### [Required task]
Print, word for word, only the portion of the records below that opens with the line containing "Next (262, 2419)" and closes with the line containing "Customize (564, 2514)". Include both of those lines.

### [Input]
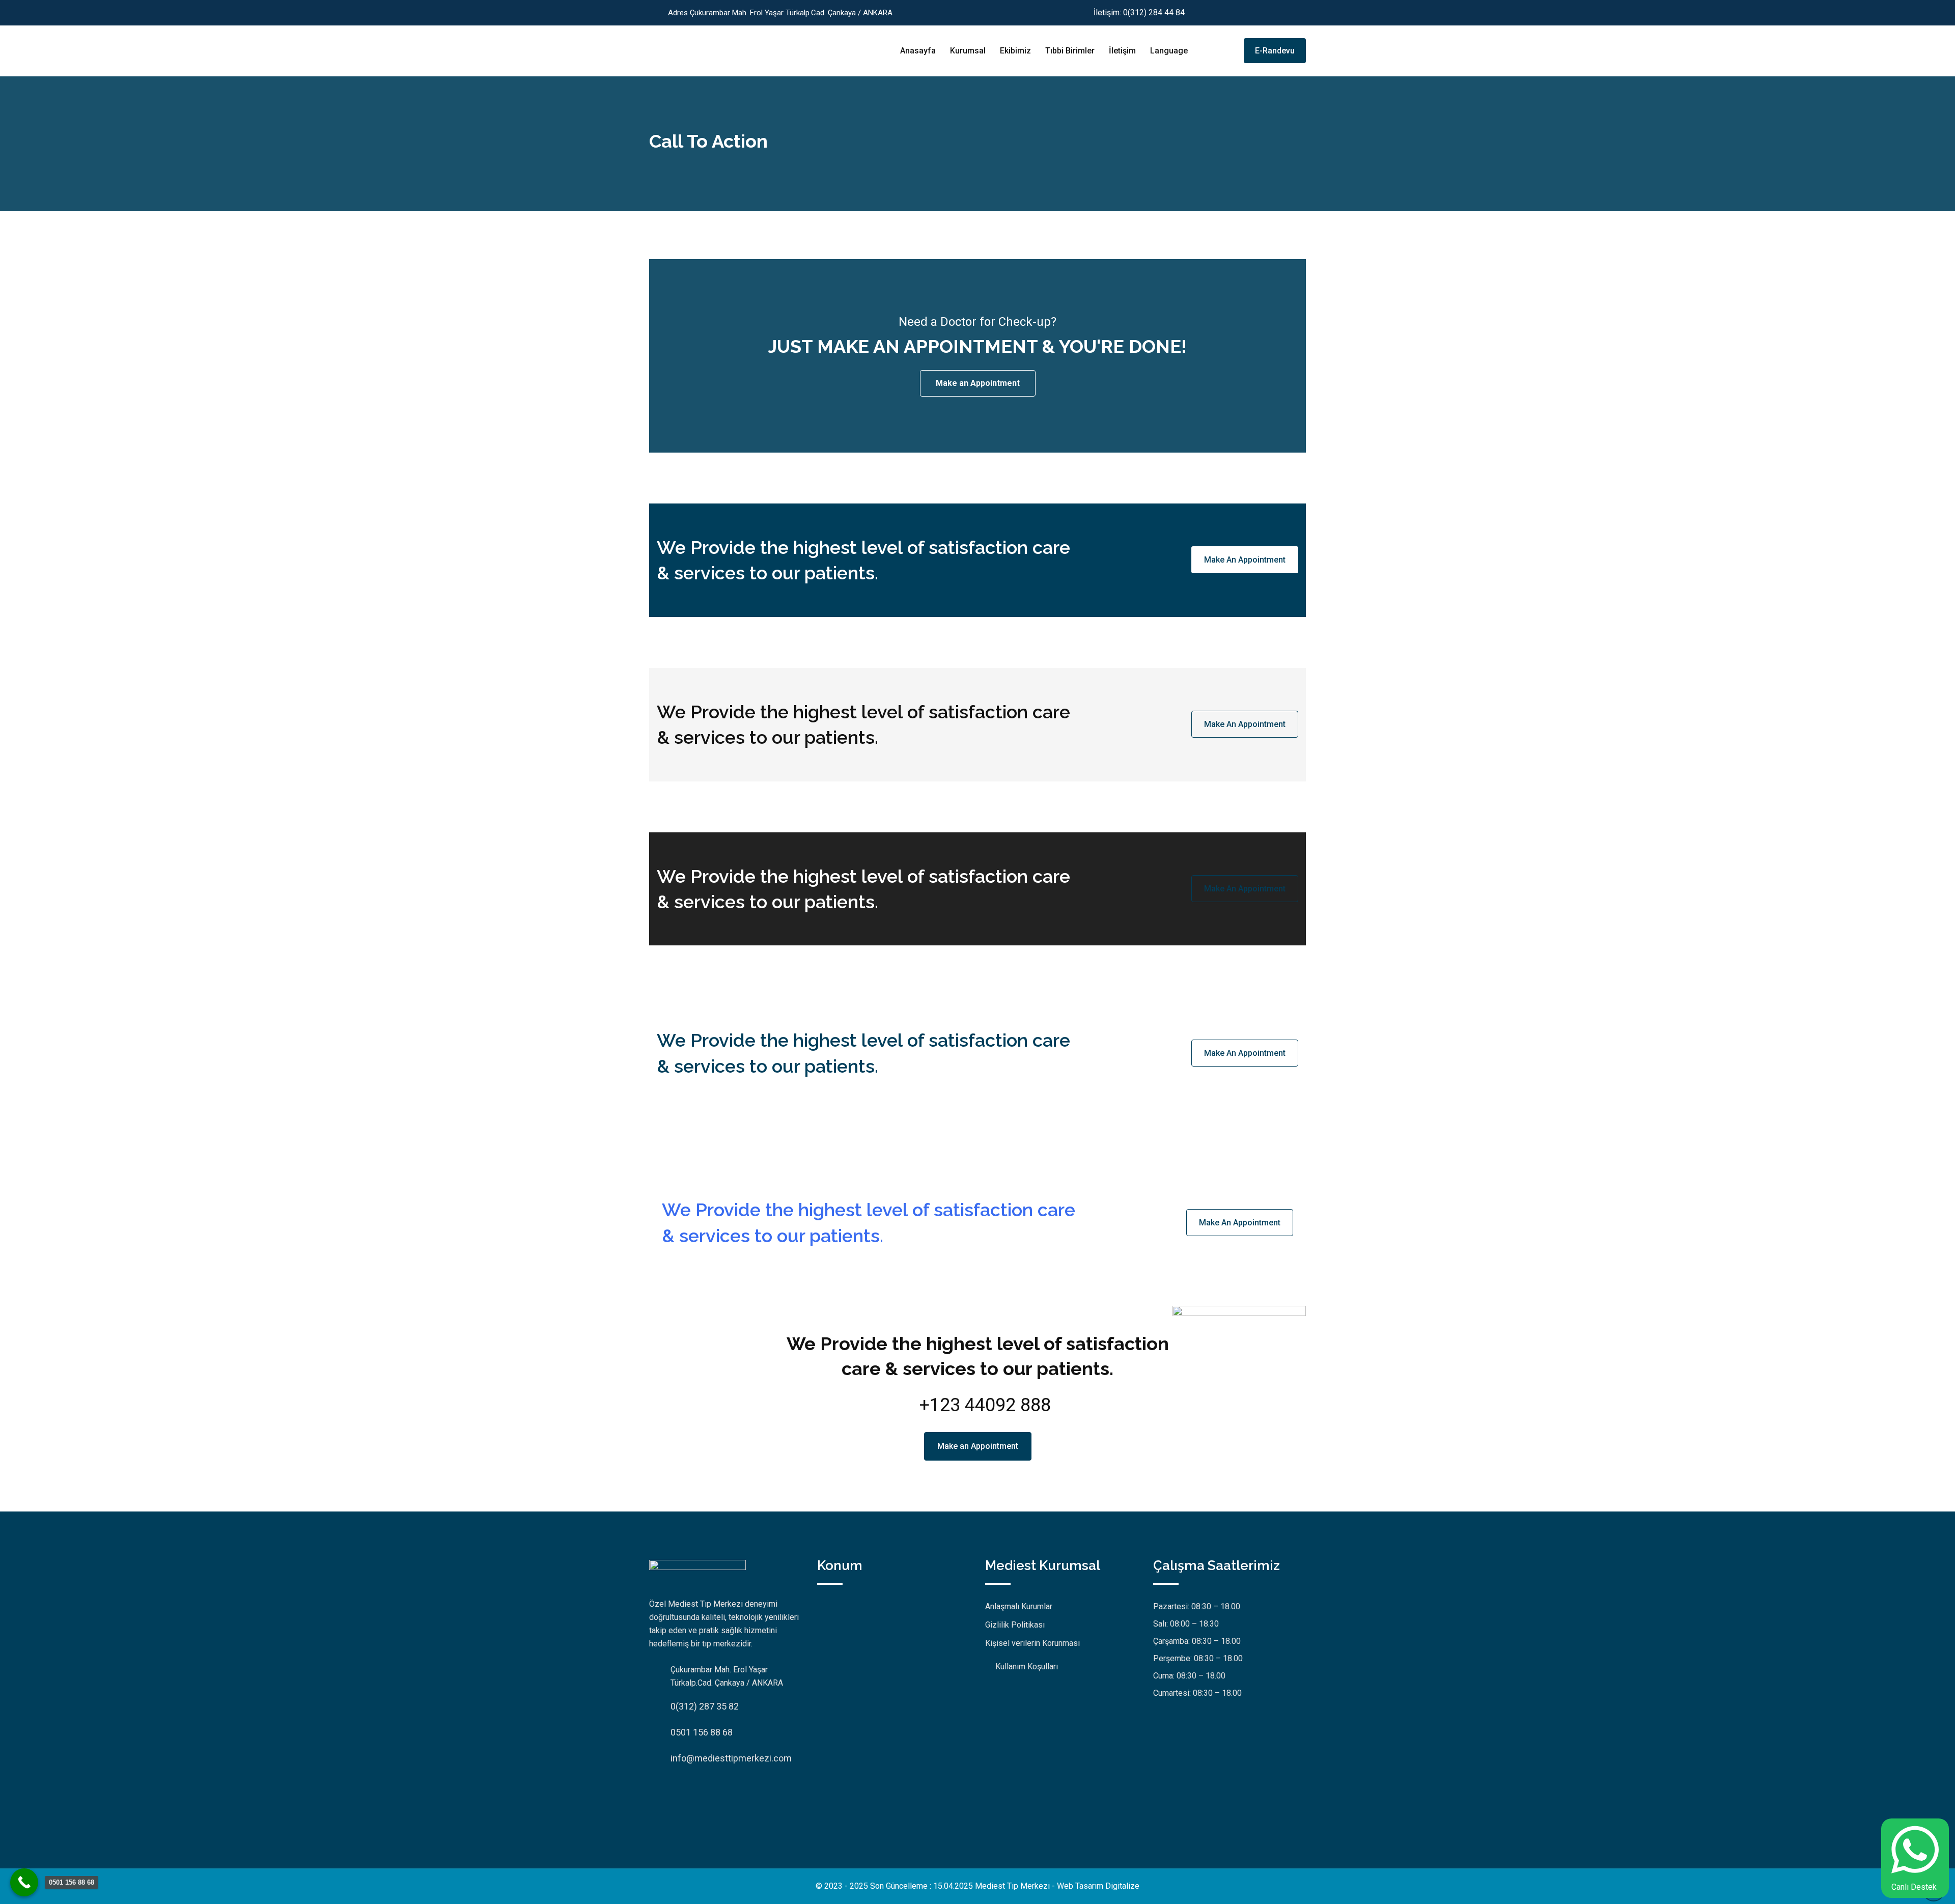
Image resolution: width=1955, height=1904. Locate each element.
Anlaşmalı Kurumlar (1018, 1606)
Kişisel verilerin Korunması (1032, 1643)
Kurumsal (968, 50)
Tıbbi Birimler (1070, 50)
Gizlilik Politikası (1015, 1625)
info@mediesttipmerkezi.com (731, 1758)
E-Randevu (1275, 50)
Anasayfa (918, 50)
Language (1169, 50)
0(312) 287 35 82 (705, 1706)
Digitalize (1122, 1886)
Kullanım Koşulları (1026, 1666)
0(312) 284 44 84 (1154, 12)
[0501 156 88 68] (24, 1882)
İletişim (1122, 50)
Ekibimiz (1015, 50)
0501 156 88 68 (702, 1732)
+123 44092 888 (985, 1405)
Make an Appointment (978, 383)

---

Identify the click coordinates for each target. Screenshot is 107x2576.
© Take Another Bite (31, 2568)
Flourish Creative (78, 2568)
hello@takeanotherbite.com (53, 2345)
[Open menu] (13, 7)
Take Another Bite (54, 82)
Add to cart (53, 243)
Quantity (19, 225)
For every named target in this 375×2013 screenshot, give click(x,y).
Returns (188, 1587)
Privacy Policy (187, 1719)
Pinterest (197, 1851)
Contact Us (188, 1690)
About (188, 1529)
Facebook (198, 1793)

---

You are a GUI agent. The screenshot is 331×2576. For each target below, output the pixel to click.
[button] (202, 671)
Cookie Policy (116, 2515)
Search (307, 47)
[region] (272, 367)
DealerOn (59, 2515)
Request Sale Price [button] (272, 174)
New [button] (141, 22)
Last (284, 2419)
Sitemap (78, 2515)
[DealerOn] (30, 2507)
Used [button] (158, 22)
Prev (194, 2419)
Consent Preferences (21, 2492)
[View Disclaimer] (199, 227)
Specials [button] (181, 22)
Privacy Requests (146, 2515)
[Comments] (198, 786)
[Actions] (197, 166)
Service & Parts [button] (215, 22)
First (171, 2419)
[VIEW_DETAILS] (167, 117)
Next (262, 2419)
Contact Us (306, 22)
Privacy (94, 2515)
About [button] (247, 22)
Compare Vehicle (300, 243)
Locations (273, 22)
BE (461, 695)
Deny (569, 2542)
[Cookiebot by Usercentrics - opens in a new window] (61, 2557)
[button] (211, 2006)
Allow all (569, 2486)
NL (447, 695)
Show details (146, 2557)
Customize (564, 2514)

### [Answer to the problem]
Next (262, 2419)
Contact Us (306, 22)
Privacy (94, 2515)
About [button] (247, 22)
Compare Vehicle (300, 243)
Locations (273, 22)
BE (461, 695)
Deny (569, 2542)
[Cookiebot by Usercentrics - opens in a new window] (61, 2557)
[button] (211, 2006)
Allow all (569, 2486)
NL (447, 695)
Show details (146, 2557)
Customize (564, 2514)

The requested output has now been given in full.